Экуменические ростки
Американец по-русски говорил. Он приехал недели через две и поразил всех невиданно длинными волосами, которые затягивал в пучок черной универсамовской резинкой. Позже, когда он зачастил к нам в гости (владыка ректор прикрепил к нему мужа), я о резинке спросила. Замявшись, Джозеф ответил, что с самого начала решил одеваться по-русски: «Так, как тут – у вас». Присмотревшись к хвостатым девицам, он приспособил черную, с картофельного пакета, и для пущего сходства с местными жителями приобрел сероватую кроличью шапку и зимнее пальто, отороченное коричневой цигейкой. Ловко подкручивая хвост совершенно девическим движением, он подсовывал длинные волосы под шапку и, туго перетянувшись пояском, подтягивал рясу так, чтобы длинные полы не торчали из-под пальто – тоже очень по-девичьи. Пальто он купил не по росту: длинные рукава свисали ниже кистей. Стесняясь, он пояснил, что выбрал такое специально, чтобы готовиться к монастырской жизни. Подготовка заключалась в том, чтобы скромно прятать кисти, рукав в рукав – на манер муфты. Скромный образ венчала крысиная походка: мелкими, скорыми шажками. Псевдорусским камуфляжем он добился разве что повышенного внимания милиции: ошарашенные милиционеры приставали к нему на каждом шагу. В таких случаях он разыгрывал замысловатую сценку, прикидываясь то ли немым, то ли глухим, долго мычал и, дождавшись момента, когда стражи порядка окончательно теряли терпение, запускал руку в глубины зимнего пальто и победно извлекал американский паспорт. Дальше, по его словам, события развивались на диво однообразно: завидев шикарные корочки, милиционеры порскали в стороны, как тараканы.

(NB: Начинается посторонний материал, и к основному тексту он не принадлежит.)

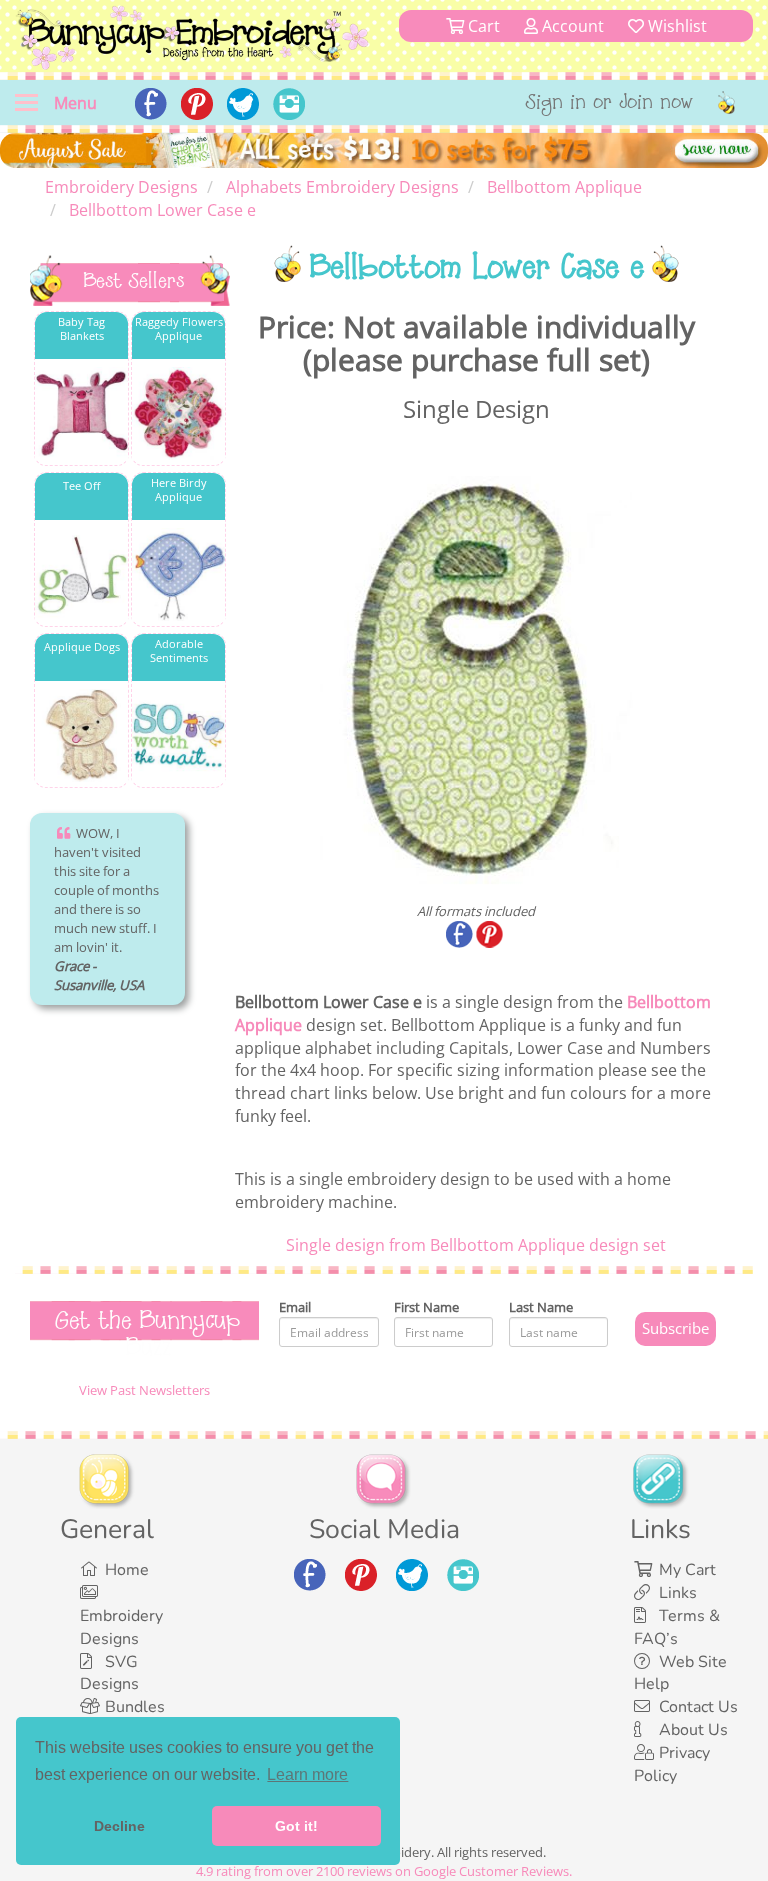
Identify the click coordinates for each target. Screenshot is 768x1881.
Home (127, 1570)
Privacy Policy (672, 1764)
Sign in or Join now (609, 104)
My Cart (687, 1570)
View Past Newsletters (144, 1390)
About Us (693, 1730)
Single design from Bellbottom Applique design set (476, 1245)
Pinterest (491, 936)
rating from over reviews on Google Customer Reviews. (384, 1871)
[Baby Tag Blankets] (81, 413)
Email (295, 1307)
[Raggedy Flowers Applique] (178, 413)
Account (571, 26)
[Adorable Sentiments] (178, 735)
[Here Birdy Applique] (178, 574)
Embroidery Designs (121, 1627)
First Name (426, 1307)
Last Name (541, 1307)
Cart (482, 26)
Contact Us (698, 1707)
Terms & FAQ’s (677, 1627)
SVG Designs (109, 1673)
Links (678, 1593)
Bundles (135, 1707)
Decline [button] (119, 1826)
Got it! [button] (296, 1826)
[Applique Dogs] (81, 735)
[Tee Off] (81, 574)
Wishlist (675, 26)
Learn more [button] (307, 1774)
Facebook (461, 936)
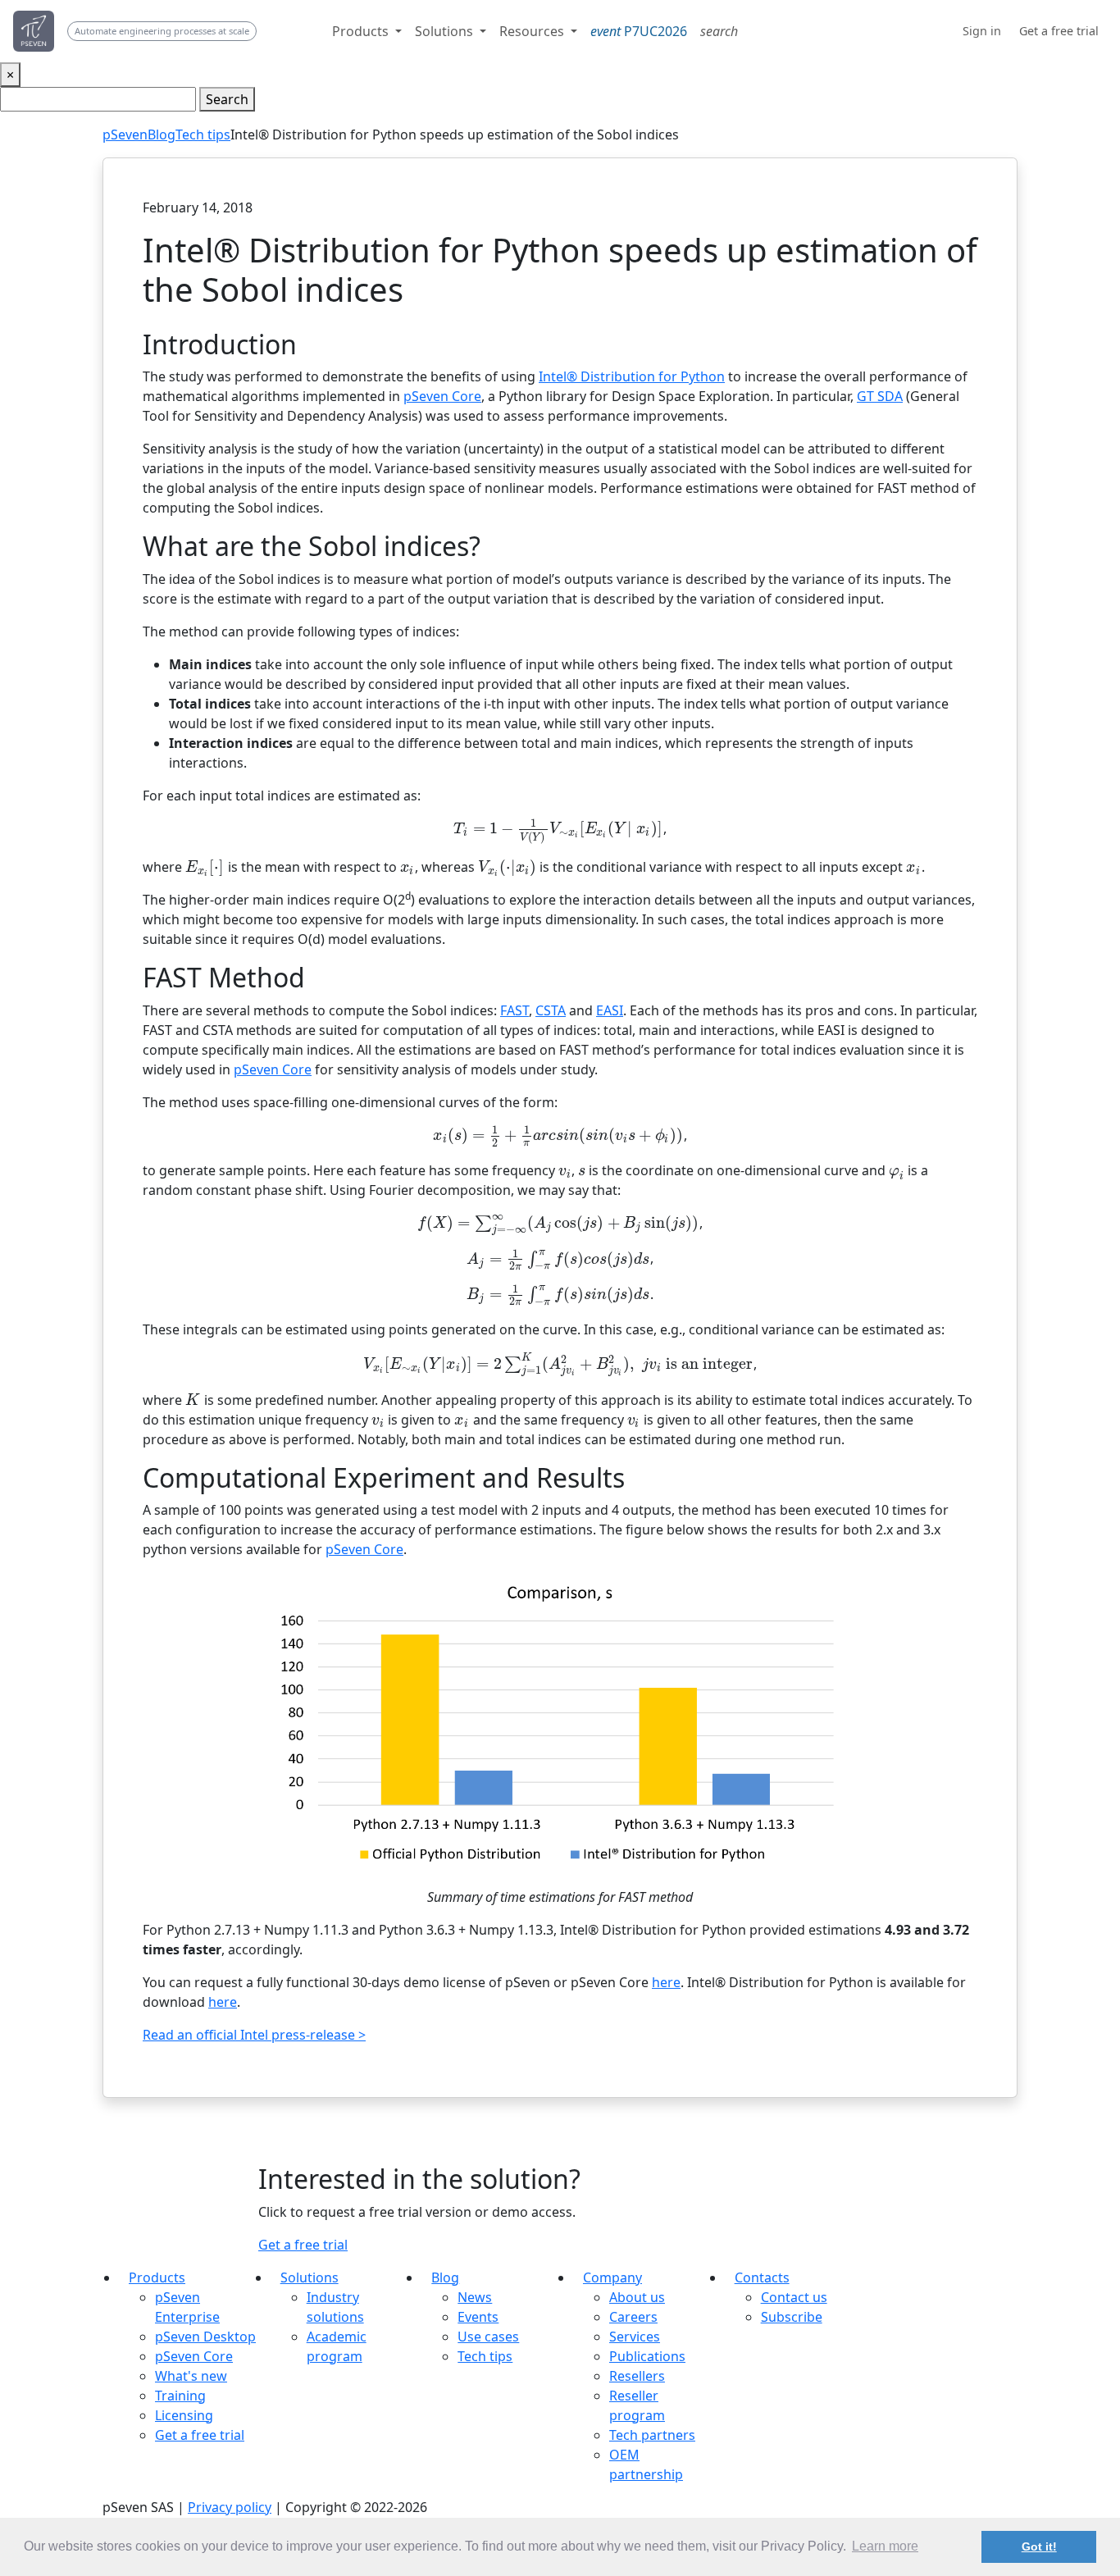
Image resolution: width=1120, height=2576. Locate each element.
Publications (647, 2356)
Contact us (794, 2297)
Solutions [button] (445, 31)
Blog (161, 134)
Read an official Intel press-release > (254, 2035)
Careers (633, 2317)
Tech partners (652, 2435)
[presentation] (558, 828)
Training (180, 2396)
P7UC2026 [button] (638, 31)
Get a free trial (303, 2245)
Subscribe (791, 2317)
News (475, 2297)
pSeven (125, 134)
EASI (609, 1010)
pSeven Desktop (205, 2337)
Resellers (637, 2376)
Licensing (184, 2415)
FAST (514, 1010)
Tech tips (202, 134)
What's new (191, 2376)
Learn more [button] (885, 2546)
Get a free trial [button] (1059, 31)
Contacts (762, 2277)
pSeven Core (442, 396)
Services (634, 2337)
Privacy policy (229, 2507)
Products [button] (362, 31)
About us (637, 2297)
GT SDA (880, 396)
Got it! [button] (1039, 2546)
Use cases (488, 2337)
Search (227, 99)
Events (478, 2317)
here (666, 1982)
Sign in (981, 31)
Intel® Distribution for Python (632, 376)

Особенное удовольствие ему доставляли посещения «Березки», в которой он исправно отоваривался.
«Там, во входе, всегда такой один человек… – Джозеф делал многозначительное лицо и косился на телефон. – Я пришел, вынимал валюта, покупил все покушать, еще книжки, подарки, – тут он скромно косился на принесенное, – и когда было время выходить, этот человек пойдет за мной и скажет Ваши документы, потому что я очень похож на русского, но я ему показал свой паспорт, и он исчез, яко тает воск от лице огня», – тут он счастливо смеялся. Сценка в дверях «Березки» повторялась регулярно, пока все, сменявшиеся на этом посту, не изучили Джозефа как облупленного.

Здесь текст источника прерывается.